* Complete the following:
1. In the metal reviews, which 1989 demo is described as the foundation of Vital Remains as a death metal band?
2. Extend the metal reviews beyond their final sentence.

* Page:

.....

Sadistic Metal Reviews 01-19-15

metalcore_fan

Why do most people lead lives of quiet desperation, obeying all that they must do, and then choose boring and pointless music on top of it? Nonsense music flatters the ego and requires nothing of the listener. No person of any quality lives that way, so it’s time to force people upward and not outward, with the sweet tears of poseurs, hipsters, scenesters and tryhards occasioned by these Sadistic Metal Reviews

moonblood-blut_and_krieg

Moonblood – Blut and Krieg

When black metal died in 1994, it did so by losing sight of its direction. In art, direction takes the form of something which can be communicated only through metaphor, an idea in formation. In part, black metal had given its ideas to the world and was sitting back to watch them spread, but in another sense, the message — a copy of a copy of a copy at that point — simply got lost as bands imitated the form without the substance of those that inspired them. The Moonblood review exists in the last sentence, since this album represents all that is odious in music: an imitation of the surface configuration and emotional tropes of a genre not only while not understanding what the genre and its founders valued, but without even trying to make coherence out of the noise. Most people like this for the vocals which are like a hybrid between Varathron and old Mayhem, and maybe they enjoy the winding minor key riffs, but the fact remains that these songs go nowhere. They set up a sensation, loop through it, and then end with a convenient exit like a hipster suddenly realizing the people at his party not only do not eat quinoa exclusively, but cannot pronounce “artisanal.” Lack of direction is fortunate for Moonblood since these songs wander when attempting to extend themselves because they have no center and no purpose. It is not surprising that shoegaze took over from this weakened form of black metal because this is directionless atmosphere that apes the past but approaches none of its value or even ability to communicate. In comparison, this is incoherent posing.

vital_remains-horrors_of_hell

Vital Remains – Horrors of Hell

If you see this in a sale or cut-out rack, you will perhaps feel it unjust. But compilations of demos tend to show a learning process, which means they start with the early attempts the band would rather forget (which is why bands tend to put boring covers on demo comps) and slowly work their way up to the ability level and hence material that you are accustomed to hearing. The demo that most are buying this for is “Reduced to Ashes” from 1989 which is the foundation of Vital Remains as a death metal band. This six-song offering shows the nascent death metal genre still emerging from a hybrid of speed metal (Metallica), thrash (DRI) and varied standout influences like Slayer, Sodom and early grindcore. In particular, large parts of this demo sound like they were heavily influenced by Repulsion, from riff style to the tendency to bring songs to a quick peak and then break away to a recapitulation that restates the main theme in coming and going perspectives. Vocals sound like the grim rant of Repulsion with all of its rhythmic power inherited from thrash, rather than the chant of speed metal or the full death metal growl. Riffs could fit on a Possessed or Dark Angel album, generally avoiding the muted down-strum of speed metal but not fully into constant tremolo of death metal, choosing some of the recursive open strumming of heavy metal. Rhythmically however this band does not fit into death metal. As in the first Possessed album, the drummer stays within the speed metal idea of aiming for concrete resolution at the end of each phrase, instead of recognizing that post-Discharge drums follow the guitar and thus must keep a continuous phrase. Although the band clearly knew more music than many of their contemporaries, it’s a stretch to call this “death metal.”

.....

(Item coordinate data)
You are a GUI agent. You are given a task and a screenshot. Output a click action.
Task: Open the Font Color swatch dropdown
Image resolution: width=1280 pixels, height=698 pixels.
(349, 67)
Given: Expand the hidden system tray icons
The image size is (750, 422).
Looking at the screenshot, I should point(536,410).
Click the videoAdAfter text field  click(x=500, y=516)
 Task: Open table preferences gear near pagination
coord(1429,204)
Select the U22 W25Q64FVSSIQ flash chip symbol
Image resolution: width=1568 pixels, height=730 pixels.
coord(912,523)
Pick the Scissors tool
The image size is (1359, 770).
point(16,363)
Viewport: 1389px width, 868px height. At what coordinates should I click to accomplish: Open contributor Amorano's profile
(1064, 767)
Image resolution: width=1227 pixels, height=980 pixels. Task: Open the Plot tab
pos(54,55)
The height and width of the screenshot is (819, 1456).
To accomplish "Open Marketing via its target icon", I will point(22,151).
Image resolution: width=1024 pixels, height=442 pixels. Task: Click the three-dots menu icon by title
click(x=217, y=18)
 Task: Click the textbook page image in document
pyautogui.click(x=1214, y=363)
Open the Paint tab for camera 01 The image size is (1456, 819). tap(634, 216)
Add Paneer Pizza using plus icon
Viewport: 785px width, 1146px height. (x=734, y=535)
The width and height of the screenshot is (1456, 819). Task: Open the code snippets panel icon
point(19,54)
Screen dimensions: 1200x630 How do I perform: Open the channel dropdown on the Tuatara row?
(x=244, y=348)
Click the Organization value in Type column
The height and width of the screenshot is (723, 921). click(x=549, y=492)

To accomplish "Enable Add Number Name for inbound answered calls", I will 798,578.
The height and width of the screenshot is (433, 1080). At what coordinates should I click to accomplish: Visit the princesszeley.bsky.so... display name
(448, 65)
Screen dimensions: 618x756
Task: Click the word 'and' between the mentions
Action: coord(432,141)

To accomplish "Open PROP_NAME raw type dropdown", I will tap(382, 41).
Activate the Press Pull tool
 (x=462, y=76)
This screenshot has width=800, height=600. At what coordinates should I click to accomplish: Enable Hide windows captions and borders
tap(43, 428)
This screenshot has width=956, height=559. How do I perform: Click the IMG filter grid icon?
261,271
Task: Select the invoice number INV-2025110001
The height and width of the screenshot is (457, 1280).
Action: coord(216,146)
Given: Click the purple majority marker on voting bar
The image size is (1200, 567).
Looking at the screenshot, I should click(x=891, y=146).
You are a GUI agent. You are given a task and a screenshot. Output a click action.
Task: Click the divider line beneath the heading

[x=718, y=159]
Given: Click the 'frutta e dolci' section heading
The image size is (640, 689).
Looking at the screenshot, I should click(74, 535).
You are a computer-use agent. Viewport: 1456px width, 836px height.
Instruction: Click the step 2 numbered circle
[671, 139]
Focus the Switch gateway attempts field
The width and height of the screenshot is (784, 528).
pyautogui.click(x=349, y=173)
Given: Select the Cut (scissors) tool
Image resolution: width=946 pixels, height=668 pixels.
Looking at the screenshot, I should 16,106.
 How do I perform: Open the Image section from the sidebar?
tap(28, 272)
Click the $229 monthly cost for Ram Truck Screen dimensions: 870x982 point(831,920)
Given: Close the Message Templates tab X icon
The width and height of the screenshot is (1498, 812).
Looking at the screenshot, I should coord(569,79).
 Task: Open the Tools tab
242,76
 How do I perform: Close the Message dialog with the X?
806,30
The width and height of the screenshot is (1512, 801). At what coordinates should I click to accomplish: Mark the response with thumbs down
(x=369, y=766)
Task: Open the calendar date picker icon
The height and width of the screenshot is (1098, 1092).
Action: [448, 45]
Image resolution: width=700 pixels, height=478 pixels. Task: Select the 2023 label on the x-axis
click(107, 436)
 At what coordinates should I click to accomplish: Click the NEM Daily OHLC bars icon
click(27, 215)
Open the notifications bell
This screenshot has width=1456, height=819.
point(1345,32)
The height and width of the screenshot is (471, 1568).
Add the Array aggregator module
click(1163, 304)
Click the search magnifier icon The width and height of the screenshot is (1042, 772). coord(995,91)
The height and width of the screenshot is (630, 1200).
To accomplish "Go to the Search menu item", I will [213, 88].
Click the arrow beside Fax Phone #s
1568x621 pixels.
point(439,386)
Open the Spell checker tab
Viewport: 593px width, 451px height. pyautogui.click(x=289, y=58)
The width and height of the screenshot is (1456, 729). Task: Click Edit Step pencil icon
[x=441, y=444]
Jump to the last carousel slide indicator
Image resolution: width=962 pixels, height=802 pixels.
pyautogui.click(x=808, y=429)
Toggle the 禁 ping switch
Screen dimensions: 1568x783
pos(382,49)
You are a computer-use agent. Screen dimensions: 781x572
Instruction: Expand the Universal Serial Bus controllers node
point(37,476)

.....

* Task-by-task results:
1. "Reduced to Ashes"

2.
bloodhunter-bloodhunter

Bloodhunter – Bloodhunter

Imagine the melodic style of At the Gates Slaughter of the Soul that did not attempt to hide its roots in heavy metal and some speed metal, instead of death metal. Bloodhunter has the same strident emo death vocals that At the Gates and The Haunted put to good use, but the underlying music comes from the melodic heavy metal camp with some of the technique of speed metal filtered through power metal. This means for the most part that songs follow the intro-verse-chorus format but that the band will double riffs with a melodic guitar attack and break songs for lengthy solos or other classic heav metal tropes. As a result, this album flows easily and abandons much of the pretense of profundity that flows from the more metalcore offerings, preferring instead to be heavy metal with a few observations of life and a triumphant attitude. Nothing here will surprise the experienced heavy metal listener but most will appreciate its competent musicality and ear for songs that are enjoyable to listen to as well as hard-hitting within the range that this style can achieve. Riff diversity is high, spanning a wide range of tempi and styles including NWOBHM, all updated with the newer approach to rhythm that emphasizes constant forward motion in the speed metal style. Where this band falls down is in trying to distinguish itself with whispered vocals and (excruciating cliche of cliches) a sampled intro from a Tarantino movie. Bloodhunter does best when it sticks to its strengths. This album will not be varied enough internally for death metal fans but should delight power metal and classic heavy metal appreciators.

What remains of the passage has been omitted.